TEXTE SOURCE:
╭──

« La Vierge, les Coptes et moi » : Journal de bord d’un cinéaste

Avec la Vierge, les coptes et moi, Namir Abdel Messeeh signe une première œuvre drôle et légère, sans manquer de s’interroger sur la fabrique des films.

Jean-Claude Renard  • 30 août 2012 abonné·es

Boulogne-Billancourt, Noël 2009. Ce soir-là, le réalisateur narrateur s’en va retrouver ses parents, qui ont quitté l’Égypte en 1973. Lui est né à Paris « juste après » , précise-t-il, en voix off. Ses parents sont coptes, « cette minorité chrétienne qui ne s’est pas convertie à l’islam quand l’Égypte a été conquise par les Arabes » . À l’occasion de ce Noël, une amie relate l’apparition de la Vierge, vue par des milliers de coptes, à Assiut, en Haute-Égypte. Elle en a rapporté la preuve sous forme d’une cassette vidéo.

╰──

TÂCHES À RÉALISER:
1. Reformulez sous forme de liste le paragraphe de la critique qui commence par « Boulogne-Billancourt, Noël 2009 », en conservant ses faits principaux.
2. D'après la critique, en quelle année les parents du réalisateur ont-ils quitté l'Égypte ?
3. Extrayez de la critique le passage qui débute aux mots « Avec la Vierge, les » et s'achève après « fabrique des films. ».

DONNÉES FOURNIES:
╭──

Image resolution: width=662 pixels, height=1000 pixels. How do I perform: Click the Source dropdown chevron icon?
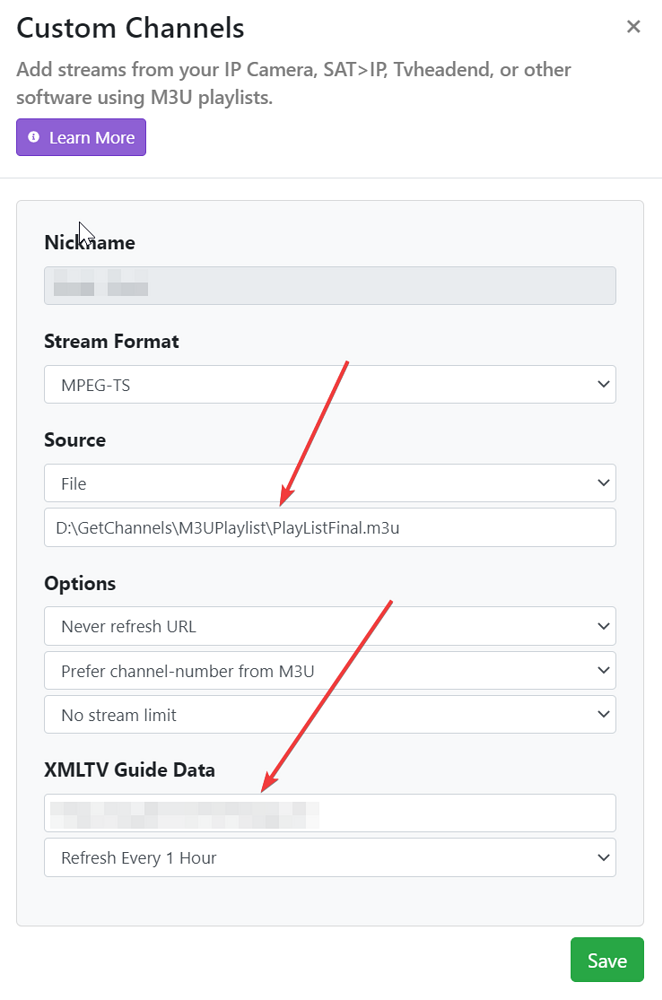pyautogui.click(x=603, y=483)
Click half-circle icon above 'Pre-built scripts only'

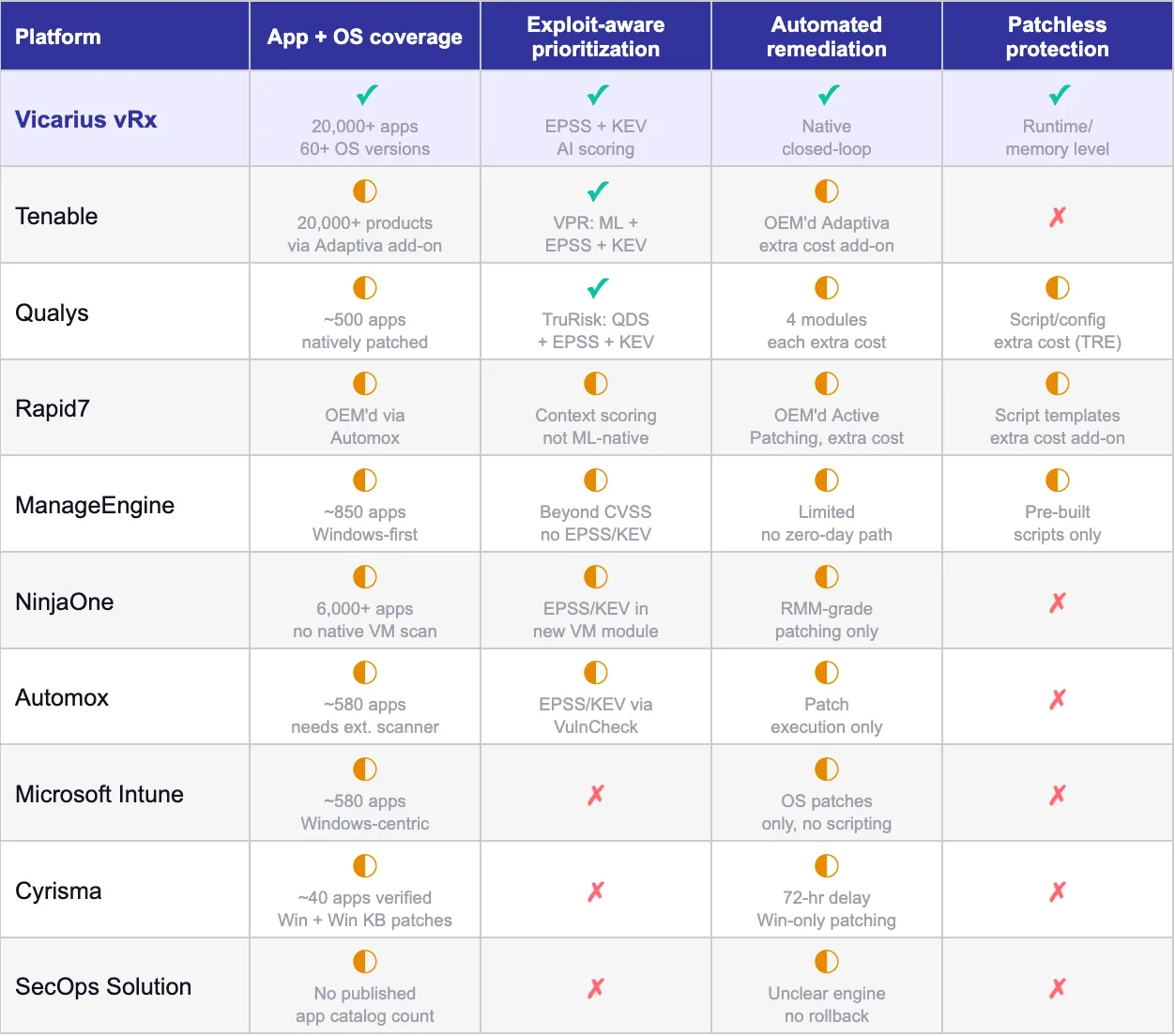coord(1058,480)
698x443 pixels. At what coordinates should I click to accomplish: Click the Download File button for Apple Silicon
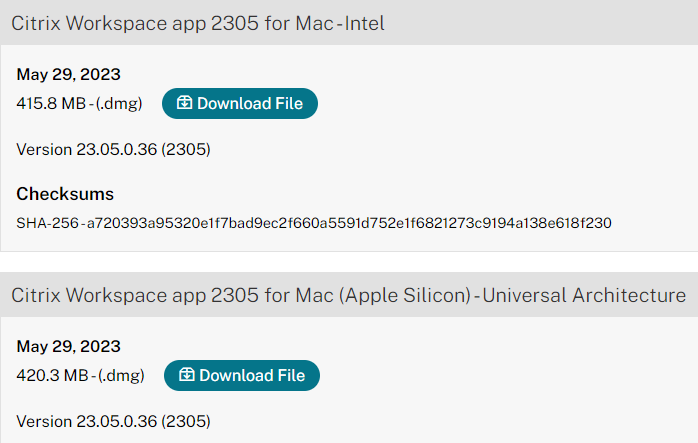pyautogui.click(x=242, y=375)
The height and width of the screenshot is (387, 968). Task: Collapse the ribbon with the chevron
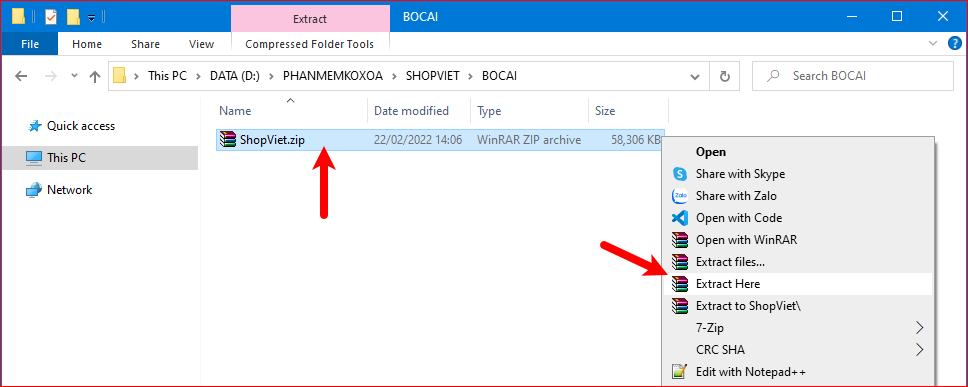coord(933,43)
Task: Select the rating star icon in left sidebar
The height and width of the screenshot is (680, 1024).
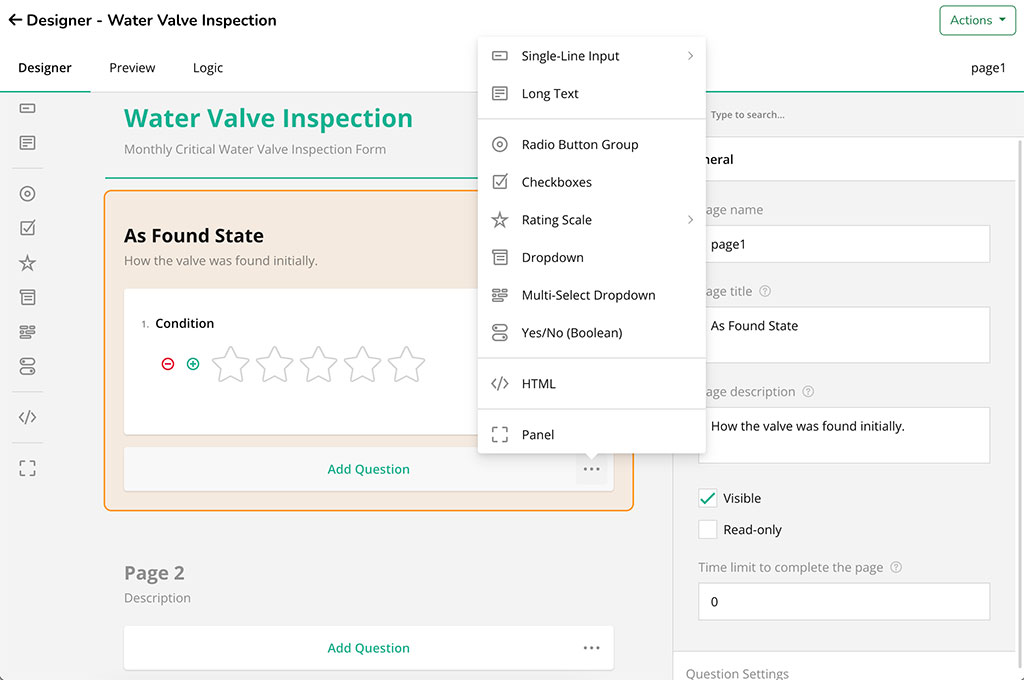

╰──

RÉSULTATS DANS L'ORDRE:
1.
- Noël 2009, à Boulogne-Billancourt : le réalisateur narrateur va retrouver ses parents.
- Ses parents ont quitté l'Égypte en 1973 ; lui est né à Paris juste après.
- Ils sont coptes, une minorité chrétienne qui ne s'est pas convertie à l'islam lors de la conquête arabe de l'Égypte.
- Une amie raconte l'apparition de la Vierge, vue par des milliers de coptes à Assiut, en Haute-Égypte.
- Elle en a rapporté la preuve sur une cassette vidéo.

2. En 1973.

3.
Avec la Vierge, les coptes et moi, Namir Abdel Messeeh signe une première œuvre drôle et légère, sans manquer de s’interroger sur la fabrique des films.